The study focuses on the Botlek, a harbour in the Port of Rotterdam situated in the Rhine-Meuse estuary. Three data types are integrated to capture the dynamic interplay of saline and riverine factors within the estuary. The data consists of Multibeam bathymetry surveys, hydro-meteo variables (such as salinity, river discharge, and tidal variation), and dredging logs. The surveys provide the net sediment accumulation, which is assumed to result from a specific period of hydro-meteo conditions and dredging. Due to the limited availability of surveys, the number of features had to be managed. To avoid having more features than samples, the hydro-meteo variables are aggregated into daily, weekly, and
monthly means.
The ML algorithms evaluated in this research are Linear Regression (LR), Random Forest Regression (RFR), and Support Vector Regression (SVR). The feature importance scores from the RFR and the accuracy on small datasets of the SVR were decisive in this selection. All algorithms were tested and refined over multiple development phases to determine their predictive accuracy and robustness across different data configurations. It was found that the ML algorithms can reasonably predict SR. In addition to dredging data, incorporating hydro-meteo variables enhanced the predictive accuracy and consistency. Specifically, a feature set of dredging volumes, salinity, discharge, and tidal variation improved model performance. Training the model on dredging data only resulted in an inferior performance. The monthly aggregation of these hydro-meteo data was the most beneficial configuration. Among the tested algorithms, SVR consistently outperformed both LR and RFR, with its best configuration achieving a mean R2 score of 0.69 over four different dataset splits.

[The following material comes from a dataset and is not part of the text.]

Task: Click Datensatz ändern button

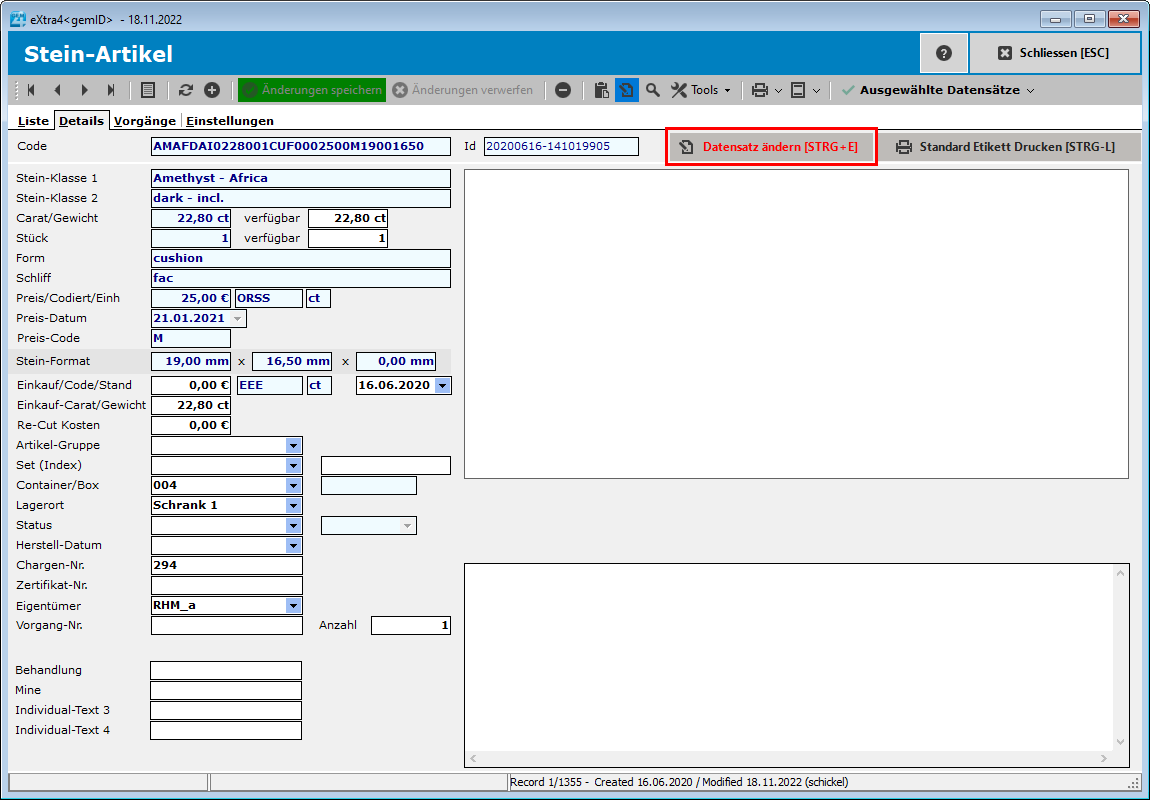Action: [x=771, y=147]
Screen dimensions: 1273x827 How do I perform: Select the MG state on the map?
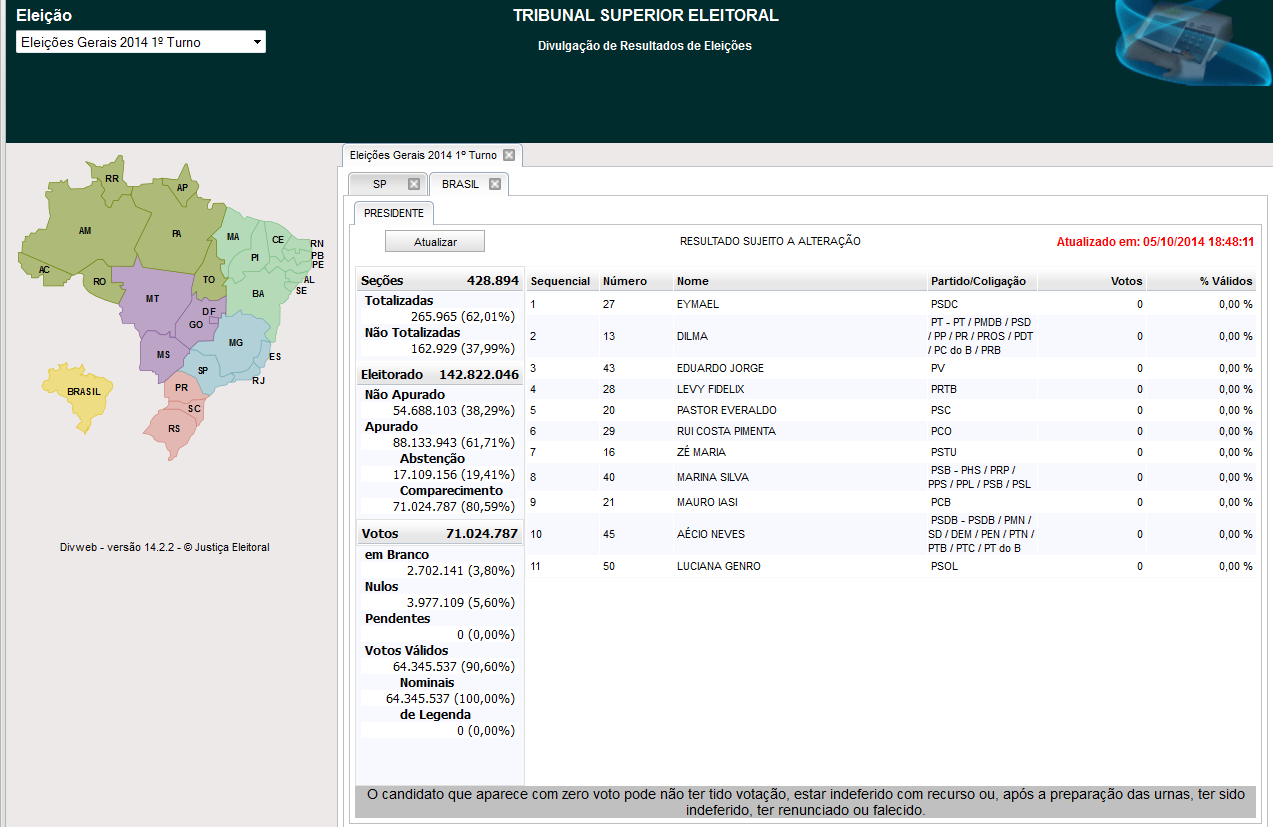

The ML models do not have to be able to predict sediment volumes with a small confidence interval to be practical for the port authorities. Instead, the models should be able to predict trends in sediment accumulation and provide actionable insights to enable proactive dredging. The research shows promising results, as most predictions fall within the acceptable range. However, predictive accuracy strongly varied across the different dredging areas in Botlek. Further development is required to provide real-time, reliable SR predictions before the models can be integrated into the maintenance operations of ports.